日本においても、舞踏や暗黒舞踏の文脈で「物との対話」や「物が持つ記憶・痕跡」に着目した作品が多く上演されており、無言劇や実験演劇においてもオブジェクトパフォーマンスの思想が見られます。



オブジェクトパフォーマンスの特徴と技法

オブジェクトパフォーマンスの最大の特徴は、物体自体が「語る」存在として扱われることです。そのため、演者の身体と同様に、物の動き、配置、質感、さらには変化や破壊といった操作が、物語性や象徴性を帯びて観客に伝わります。

主な技法として、以下のような要素が挙げられます。

  • 物を演者のように操作する:日常的な道具やオブジェを擬人化し、意思や感情を与える演出。
  • オブジェクトの性質を生かした演出:金属、ガラス、紙、布など素材の違いを舞台効果として活用。
  • 物体の変容を見せる:組み立て・破壊・変形などのプロセスを舞台上で展開する。
  • 声や言葉の代替:人間の台詞の代わりに、音や振動、物の音を使って感情を表現。

これにより、観客は単に「ものを見ている」だけでなく、ものの背後にある意味や物語を読み取る能動的な鑑賞者として舞台に関与することになります。

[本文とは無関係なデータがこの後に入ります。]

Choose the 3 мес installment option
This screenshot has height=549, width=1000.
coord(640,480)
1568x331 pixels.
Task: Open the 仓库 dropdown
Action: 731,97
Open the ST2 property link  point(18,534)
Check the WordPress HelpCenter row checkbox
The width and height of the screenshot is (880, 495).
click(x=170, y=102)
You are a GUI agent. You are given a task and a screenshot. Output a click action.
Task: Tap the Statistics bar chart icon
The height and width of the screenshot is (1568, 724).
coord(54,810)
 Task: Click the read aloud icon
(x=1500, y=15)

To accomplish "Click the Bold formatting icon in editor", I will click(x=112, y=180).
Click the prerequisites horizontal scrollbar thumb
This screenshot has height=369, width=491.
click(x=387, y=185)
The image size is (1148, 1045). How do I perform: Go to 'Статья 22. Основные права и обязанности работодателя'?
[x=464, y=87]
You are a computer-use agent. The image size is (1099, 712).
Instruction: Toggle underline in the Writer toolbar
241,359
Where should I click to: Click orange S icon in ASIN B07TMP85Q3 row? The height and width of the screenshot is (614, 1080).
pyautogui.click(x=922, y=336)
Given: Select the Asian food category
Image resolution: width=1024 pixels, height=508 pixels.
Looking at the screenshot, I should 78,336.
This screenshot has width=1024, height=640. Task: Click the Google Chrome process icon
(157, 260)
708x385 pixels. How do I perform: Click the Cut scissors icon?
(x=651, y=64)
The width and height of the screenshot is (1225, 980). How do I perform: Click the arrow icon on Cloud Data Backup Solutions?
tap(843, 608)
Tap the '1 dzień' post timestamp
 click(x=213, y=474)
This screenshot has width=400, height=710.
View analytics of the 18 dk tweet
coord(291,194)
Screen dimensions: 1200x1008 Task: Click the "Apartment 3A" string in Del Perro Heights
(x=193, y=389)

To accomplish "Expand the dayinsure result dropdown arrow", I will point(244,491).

また、演出家によっては、舞台上のオブジェクトと演者の関係性そのものを中心に構成し、「物によって動かされる人間」「物に支配される空間」といった逆転した視点を提示することもあります。



現代演劇における応用と意義

現代の舞台表現において、オブジェクトパフォーマンスは視覚的・感覚的な演出の重要な選択肢として確立されています。とくに以下のような文脈で用いられることが多いです。

  • 無言劇・フィジカルシアター:言葉に頼らず、物の配置や動きによって物語を展開する。
  • 環境演劇・インスタレーション:客席と舞台の境界が曖昧な空間で、物が観客との関係性を生み出す。
  • 社会批評やメタ演劇:日用品を用いて消費社会、記憶、アイデンティティを象徴的に描く。

また、教育や福祉の場面でも、オブジェクトパフォーマンスは有効です。知的障害者や高齢者との演劇ワークショップにおいて、物を使った表現は身体的負担が少なく、自由度が高いため、感情表現の手段として活用されることが多くあります。

近年では、デジタル技術と組み合わせた「インタラクティブ・オブジェクト」も登場しており、センサー付きの物体が観客の動きに反応して光ったり音を出したりする演出なども見られます。

このように、オブジェクトパフォーマンスは、単なる演出の一手法にとどまらず、舞台空間全体の意味生成を担う中核的な概念として進化を続けています。



まとめ

オブジェクトパフォーマンスとは、物体そのものをパフォーマンスの主体と捉え、その動きや性質を舞台上で表現に転化する演劇的手法です。

古代の儀式的な物語装置から、20世紀の実験芸術、そして現代のインタラクティブアートまで、多くの文脈を横断しながら展開されてきたこの表現形式は、「物」と「人間」との関係を問い直す契機にもなっています。

視覚文化が加速度的に進化する現代において、観客の感覚や想像力を多層的に刺激する手法として、今後も舞台芸術の中核を担う重要な技法であり続けることでしょう。